My food style is heavily influenced by my Hungarian roots and the fact that I’m from Down Under, where kosher fish and chalav Yisrael products were hard to come by (when I was a girl; it’s improved now) and meat (think lamb chops) was plentiful and considered a staple.
Living in Israel also plays a role in how our tastes and menus have developed — kudos to Danielle Renov’s cookbook Peas, Love, and Carrots (and my sister Malka for buying it for me) for bringing the Middle East into my kitchen. I’d never touched a jalapeño pepper before that.
The most complicated thing I make for Shabbos:
I make my own corned beef and pastrami from scratch. Not as often as my family would like, because it takes some advance planning, and that isn’t my strong point. And not because I’m so geshikt, but because necessity is the mother of invention. When I’m expecting, I crave cold cuts, but they’re very expensive in Israel. One pregnancy, a Google search taught me that you can cure your own meats using brisket, Morton’s Tender Quick, and spices like black pepper, ground coriander, and garlic powder. Some bochurim from my husband’s yeshivah brought back a few packages of Morton’s Tender Quick from the US when they went home for Yom Tov and I’ve been making it ever since. This way, it costs me 45 shekels a kilogram instead of 120.
If someone treated me to a meal out, I’d order:
I just did that last week. (Thank you, Mum and Tat.) Steak or kebabs. Or both.
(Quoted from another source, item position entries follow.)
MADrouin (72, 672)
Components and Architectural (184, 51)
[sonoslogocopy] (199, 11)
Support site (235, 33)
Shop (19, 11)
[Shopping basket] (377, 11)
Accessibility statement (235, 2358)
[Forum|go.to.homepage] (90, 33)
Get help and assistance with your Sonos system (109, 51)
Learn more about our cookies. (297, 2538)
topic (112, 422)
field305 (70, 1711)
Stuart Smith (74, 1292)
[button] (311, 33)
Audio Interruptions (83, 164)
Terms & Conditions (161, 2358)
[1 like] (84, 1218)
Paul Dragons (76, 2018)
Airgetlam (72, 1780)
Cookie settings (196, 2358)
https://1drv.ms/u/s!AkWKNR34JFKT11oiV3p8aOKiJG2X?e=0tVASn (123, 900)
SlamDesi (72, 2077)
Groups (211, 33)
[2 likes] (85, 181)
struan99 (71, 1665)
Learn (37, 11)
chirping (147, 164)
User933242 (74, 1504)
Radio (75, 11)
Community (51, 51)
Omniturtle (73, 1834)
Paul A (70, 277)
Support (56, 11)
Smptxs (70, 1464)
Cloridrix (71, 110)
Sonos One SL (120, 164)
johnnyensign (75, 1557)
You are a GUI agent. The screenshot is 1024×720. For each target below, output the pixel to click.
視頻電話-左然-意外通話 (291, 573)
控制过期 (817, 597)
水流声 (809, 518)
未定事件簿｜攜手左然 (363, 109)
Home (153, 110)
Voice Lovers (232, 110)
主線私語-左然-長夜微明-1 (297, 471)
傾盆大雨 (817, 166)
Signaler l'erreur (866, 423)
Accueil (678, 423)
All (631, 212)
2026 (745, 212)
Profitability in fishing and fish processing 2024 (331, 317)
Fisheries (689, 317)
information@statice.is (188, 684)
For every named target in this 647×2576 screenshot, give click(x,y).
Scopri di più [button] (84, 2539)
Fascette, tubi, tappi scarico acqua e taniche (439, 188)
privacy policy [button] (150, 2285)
When I’m too tired to cook:
I serve fried eggs. The kids make it themselves. Sometimes, for my husband and me, I’ll spruce them up by making shakshuka or sautéing mushrooms, onions, and tomatoes to serve with them.
Sunday
Shabbos leftovers
I don’t usually have Shabbos leftovers, but when I do, it’s a great break for me. Otherwise, I make something with cubed chicken cutlets.
Monday
Arayes and Israeli salad
I sauté ground meat, season it with hawaij, stuff it into pitas and broil it. When I don’t have pitas, I make spaghetti or rice with meat sauce. Or if I have a lot of time or energy, meatballs, because they go down better. No sweet and sour sauces for us — it’s tomato sauce, garlic, and paprika.
Tuesday
Roast chicken, roast potatoes and sweet potatoes, and charred green beans
I use a honey soy sauce recipe for the chicken. Ideally, I parboil the potatoes first and then roast them. This is what my mother, a great cook, does, and they come out crispier that way. But I often “cheat” and put them straight in the oven.
Wednesday
Chicken skewers, couscous, and a garden salad
I have a few chicken cutlet recipes I alternate between. I either make honey mustard schnitzel fingers from Danielle’s cookbook, her spicy baked pargiyot (using white cutlets instead of dark), or sprinkle the cutlets with hawaij to make it shawarma-style.
Thursday
Stir-fried tofu and vegetables with rice
I marinate the tofu in a sauce for chicken and green beans from a recipe by Rivky Kleiman that I cut out of Family Table. It comes out really delicious. Well, my husband and I think so.
Favorite Supper:
Arayes is hands down the favorite. It’s also the easiest and fastest to prepare, which makes it my favorite, too.
Thrifty Trick:
I always use frozen deboned chicken breasts that I cube myself. It’s the cheapest way. It’s also a lot of work, so I bribe the older kids to take the younger ones to the park on those afternoons.
The Kids Disagree:
Unfortunately, only one of my seven children likes tofu, so the rest eat those cheap Israeli hot dogs I can’t bear the smell of. Never thought I’d be serving that on a weekly basis!